[Description of the task] Transcribe the lines of the records from the line containing "Screen dimensions: 1066x600" through the line containing "tap(124, 142)", both included, and leave the pictures out of your answer.
----- Input -----
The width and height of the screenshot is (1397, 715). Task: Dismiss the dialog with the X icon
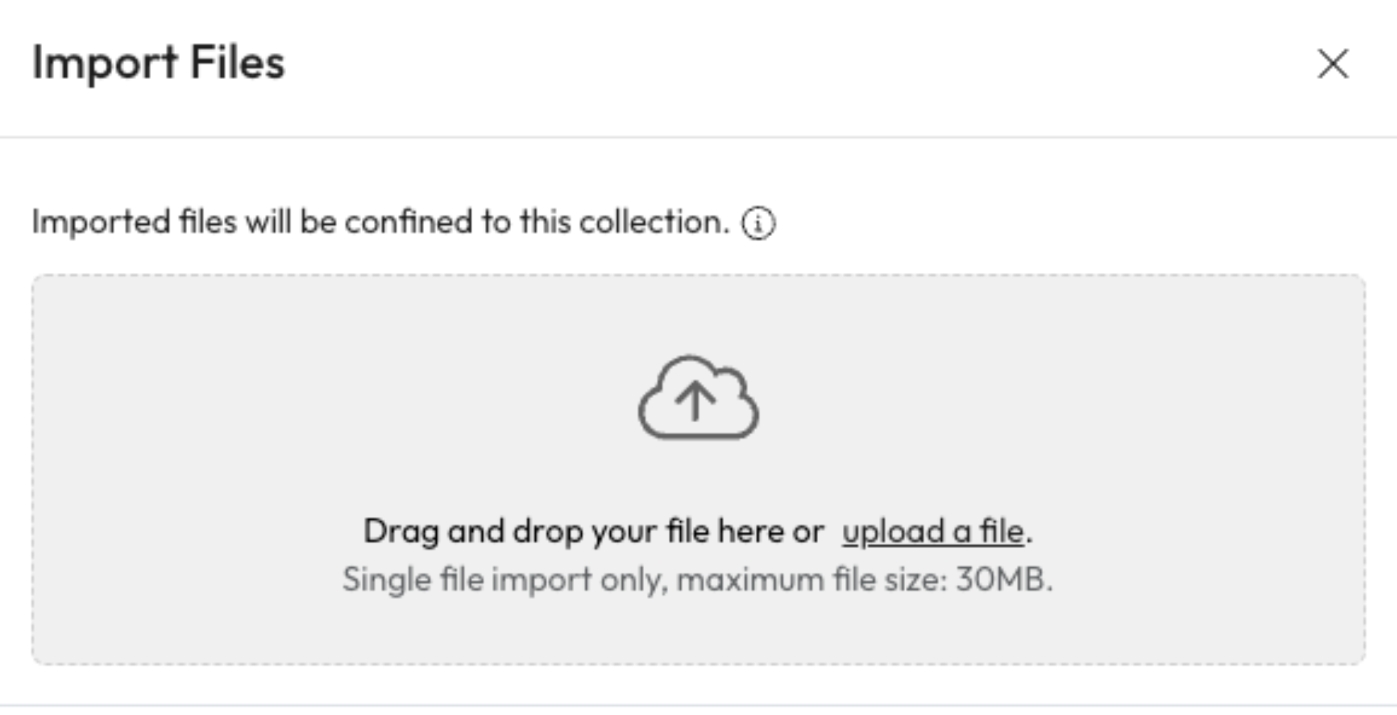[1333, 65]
-----
----- Input -----
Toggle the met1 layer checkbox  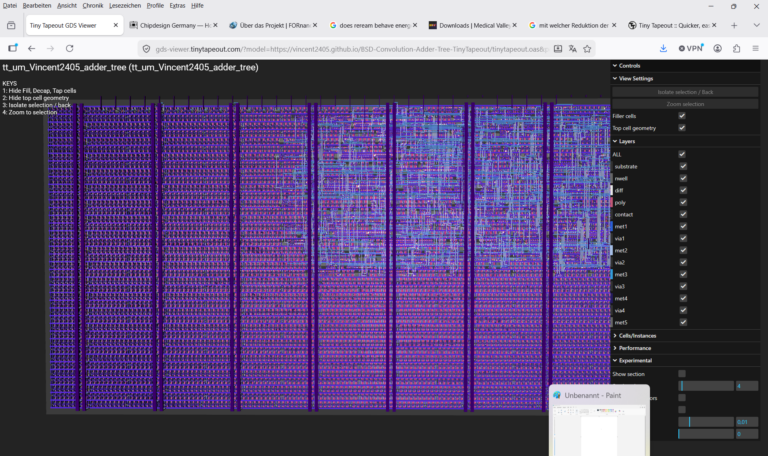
-----
----- Input -----
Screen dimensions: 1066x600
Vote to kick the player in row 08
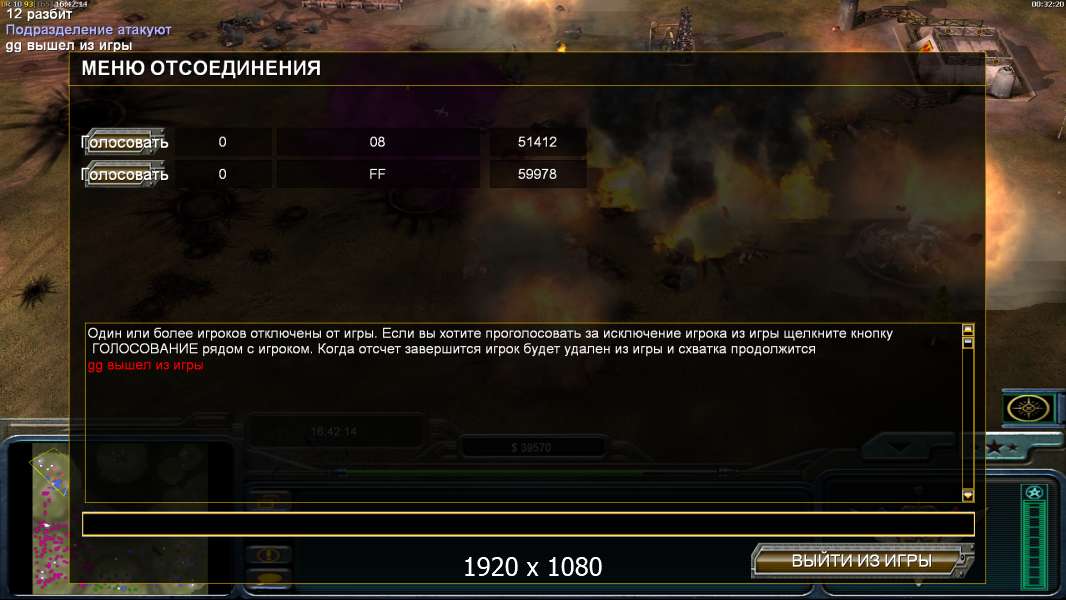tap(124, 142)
-----
[Response to the exercise]
Screen dimensions: 1066x600
Vote to kick the player in row 08
tap(124, 142)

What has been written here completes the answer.